On a par with Arnold's argument, Anthropologists are convinced that our rapid brain growth took place while scavenging flesh and bone marrow--large brains need large protien, apparently.

While at your Grandfather death bed for 4 agonizing months, people would come up to me and say: "Well, I guess all those cigarettes and booze finally took his liver and lungs!" "Actually no," I'd answer,"he's got colon cancer." Strictly a meat and potatoes man till his passing at 86, one could argue that by being a clean living herbivore, Paul could still be around today?

On a lighter note, our cigar smoking, whiskey swigging, omnivore comedian, GEORGE BURNS, when asked (at 100)the secret to his longevity, answered: "Well, I just do everything the doctors tell me not to do!"

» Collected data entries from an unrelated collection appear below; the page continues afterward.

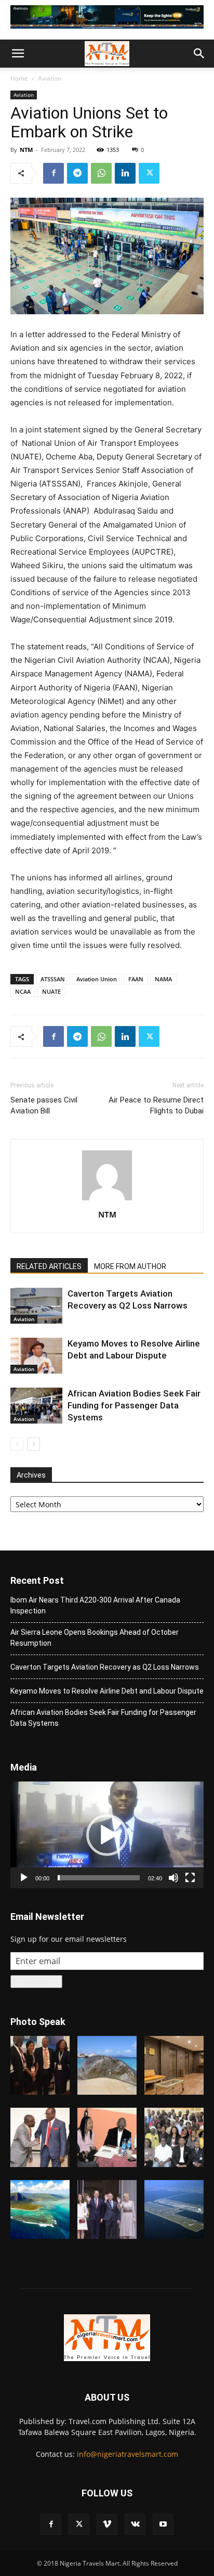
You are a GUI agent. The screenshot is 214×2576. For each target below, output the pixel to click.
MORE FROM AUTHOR (130, 1266)
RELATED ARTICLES (49, 1266)
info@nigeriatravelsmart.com (127, 2454)
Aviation (49, 78)
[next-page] (33, 1444)
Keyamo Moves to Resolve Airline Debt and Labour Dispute (107, 1691)
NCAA (23, 991)
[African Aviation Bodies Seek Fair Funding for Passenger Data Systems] (36, 1406)
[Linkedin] (125, 173)
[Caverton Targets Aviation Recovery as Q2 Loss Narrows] (36, 1306)
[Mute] (173, 1878)
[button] (17, 54)
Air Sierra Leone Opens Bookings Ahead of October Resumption (94, 1637)
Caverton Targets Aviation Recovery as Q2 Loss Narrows (104, 1667)
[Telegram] (77, 173)
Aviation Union (96, 979)
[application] (107, 1835)
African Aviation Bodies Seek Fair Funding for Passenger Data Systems (134, 1405)
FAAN (135, 979)
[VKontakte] (135, 2524)
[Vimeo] (107, 2524)
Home (19, 78)
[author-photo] (107, 1200)
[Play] (24, 1878)
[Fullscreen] (190, 1878)
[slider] (99, 1877)
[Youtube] (163, 2524)
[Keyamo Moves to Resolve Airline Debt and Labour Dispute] (36, 1356)
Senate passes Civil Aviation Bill (43, 1105)
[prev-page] (16, 1444)
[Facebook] (53, 173)
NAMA (163, 979)
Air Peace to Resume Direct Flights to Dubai (156, 1105)
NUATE (51, 991)
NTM (26, 149)
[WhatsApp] (101, 173)
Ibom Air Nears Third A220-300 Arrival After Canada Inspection (95, 1605)
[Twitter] (149, 173)
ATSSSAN (53, 979)
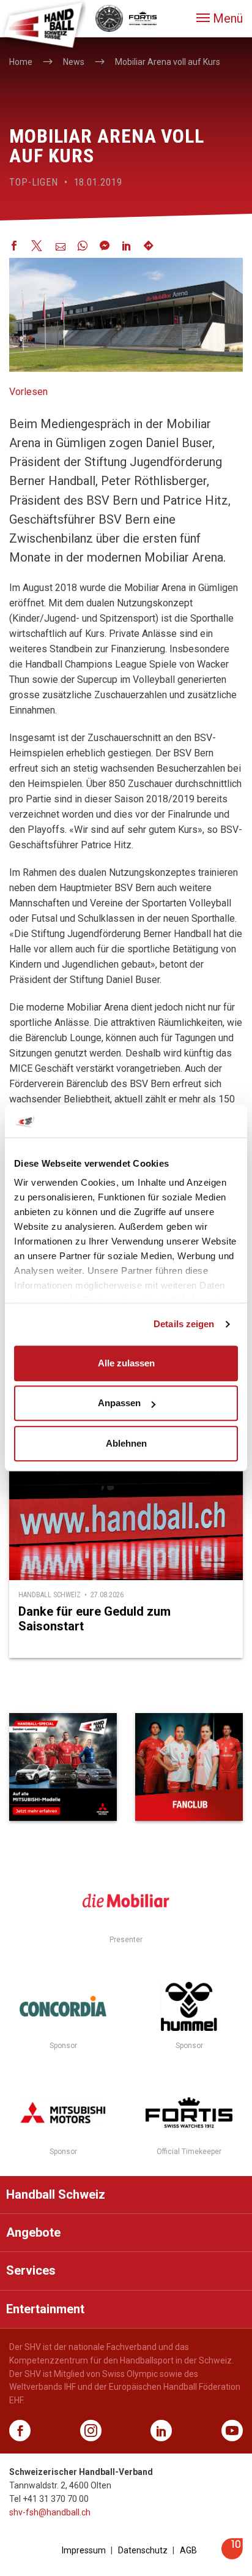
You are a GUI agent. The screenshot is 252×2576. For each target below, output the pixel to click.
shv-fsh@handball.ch (50, 2512)
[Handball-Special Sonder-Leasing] (63, 1767)
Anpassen (119, 1403)
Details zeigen (184, 1324)
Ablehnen (126, 1443)
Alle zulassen (126, 1363)
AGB (188, 2550)
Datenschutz (143, 2550)
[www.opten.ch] (232, 2556)
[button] (219, 18)
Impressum (84, 2550)
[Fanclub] (189, 1767)
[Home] (43, 24)
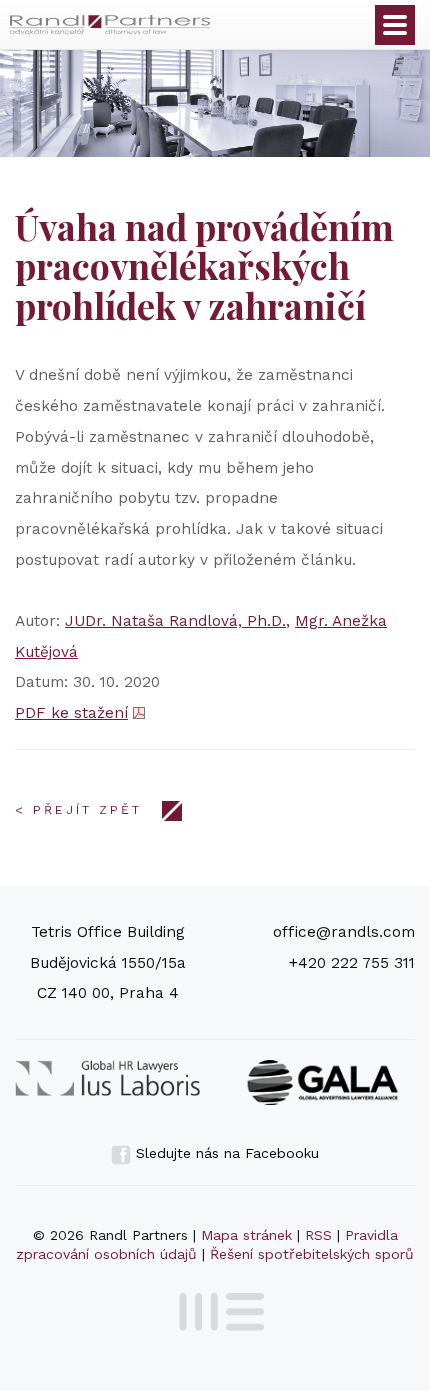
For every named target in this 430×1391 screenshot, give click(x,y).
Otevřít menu (395, 25)
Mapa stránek (246, 1235)
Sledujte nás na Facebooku (225, 1153)
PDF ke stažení (71, 713)
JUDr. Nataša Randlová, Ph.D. (175, 621)
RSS (318, 1235)
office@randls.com (344, 932)
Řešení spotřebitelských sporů (312, 1254)
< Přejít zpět (78, 810)
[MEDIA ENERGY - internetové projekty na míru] (215, 1308)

Then of course, there was our mutual acquaintence Richie, that you met on your visit here. The picture of health--whole food balanced diet,the vitamins, the exercise, the whole spiel! Dead at 50, an autopsy found his heart and arteries so clogged that anything short of a transplant would have been useless for this kid.

Which brings me to the Italian geneticist. Intriqued by a middle-aged couple (both of whom had subsisted on a high cholesterol diet), he was perplexed to discover that the husband was in Richie's condition while the wife was in perfect health. After an extensive research he discovered the gene responsible for processing cholesterol, which he named the "carrier gene". Most people get at least one of these genes from the mother or father; the luckier ones from both the mother and father; and the unfortunate ones, like Richie, from neither parent--which means a Spartan vegetarian diet along with a daily dose of anti-cholesteral medication. One person's food is another person's poison? Do genetics also play a vital role in health?

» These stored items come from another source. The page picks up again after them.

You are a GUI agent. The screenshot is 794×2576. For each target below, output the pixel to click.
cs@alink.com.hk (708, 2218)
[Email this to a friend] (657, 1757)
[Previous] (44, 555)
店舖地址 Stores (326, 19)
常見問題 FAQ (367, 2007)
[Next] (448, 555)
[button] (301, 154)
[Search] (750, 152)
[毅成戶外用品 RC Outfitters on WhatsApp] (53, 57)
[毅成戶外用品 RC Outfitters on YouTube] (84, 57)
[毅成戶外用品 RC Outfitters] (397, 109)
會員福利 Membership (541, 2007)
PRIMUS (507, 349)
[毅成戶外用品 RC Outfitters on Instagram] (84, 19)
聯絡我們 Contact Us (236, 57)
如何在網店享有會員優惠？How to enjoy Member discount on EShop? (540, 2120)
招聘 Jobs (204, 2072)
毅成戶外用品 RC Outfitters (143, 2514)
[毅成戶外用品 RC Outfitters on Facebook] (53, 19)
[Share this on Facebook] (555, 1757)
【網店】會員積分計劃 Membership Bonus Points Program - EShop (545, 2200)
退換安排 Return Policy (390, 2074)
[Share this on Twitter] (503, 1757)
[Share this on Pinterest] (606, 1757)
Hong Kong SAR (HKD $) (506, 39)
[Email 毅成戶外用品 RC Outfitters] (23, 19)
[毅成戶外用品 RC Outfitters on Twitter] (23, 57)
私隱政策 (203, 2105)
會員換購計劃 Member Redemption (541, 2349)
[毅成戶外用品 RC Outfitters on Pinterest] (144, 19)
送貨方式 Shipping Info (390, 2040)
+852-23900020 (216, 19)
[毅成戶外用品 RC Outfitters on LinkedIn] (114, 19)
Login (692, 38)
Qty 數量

Yes dear, it wasn't easy being a herbivore back in the 70s. While incarcerated in Wyoming (for Hichhiking no less),I made the mistake of telling their small town sheriff that I was a vegetarian, to which he responded with a bundle of carrots at dinner time: "HERE RABBIT--EAT THIS!"

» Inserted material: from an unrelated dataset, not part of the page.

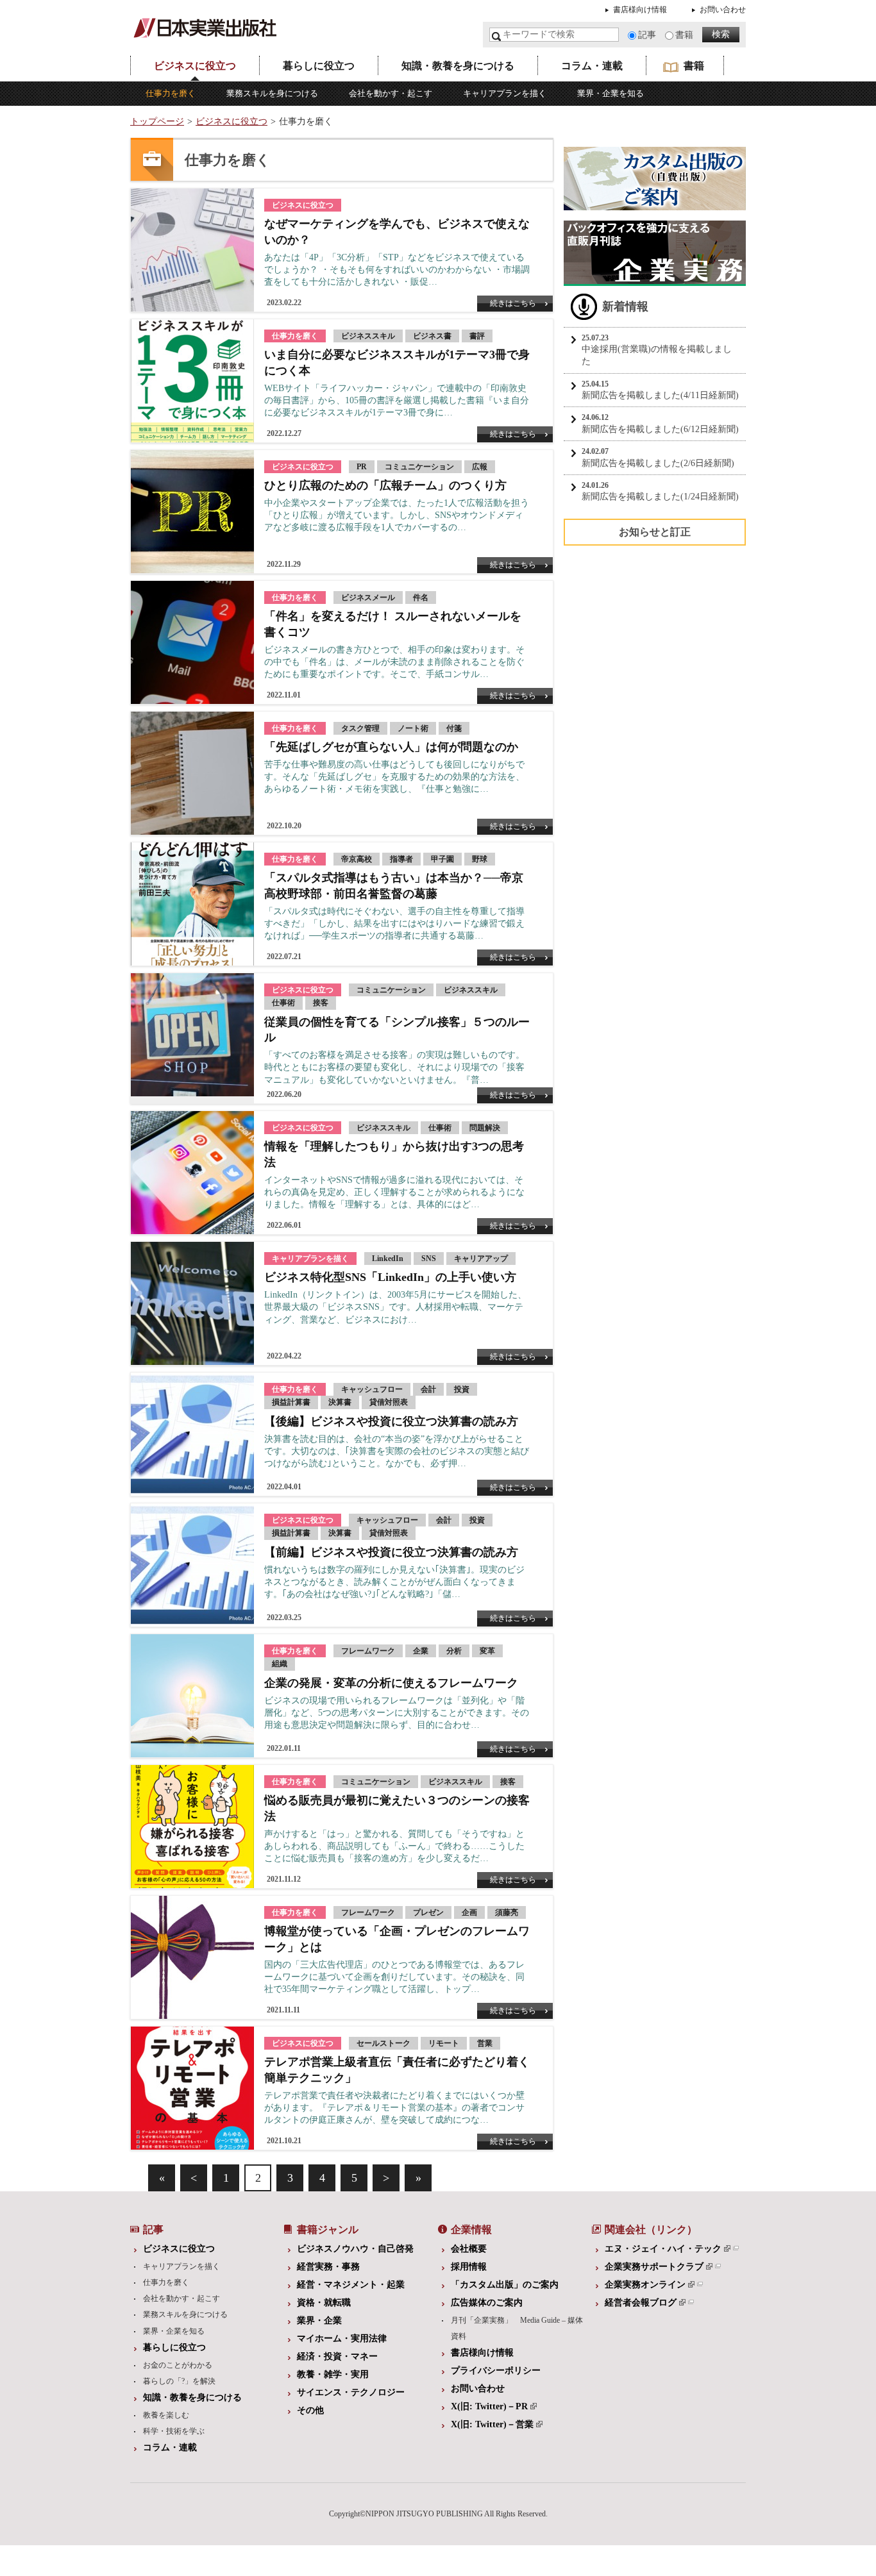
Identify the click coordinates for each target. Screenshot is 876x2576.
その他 (310, 2410)
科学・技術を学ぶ (174, 2431)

Am I still a vegetarian after all these years? Yes, but more out of habit than ideology. And of course, a balanced WHOLEFOOD diet will certainly increase your chances for better health; but unlike those capricious "you are what you eat" days, it makes better sense that "you are what you think?" And for me, at least, it's more important what comes out of a person's mouth than what goes into it. Besides, after 60 years of eating, I'm tired of chewing anyway.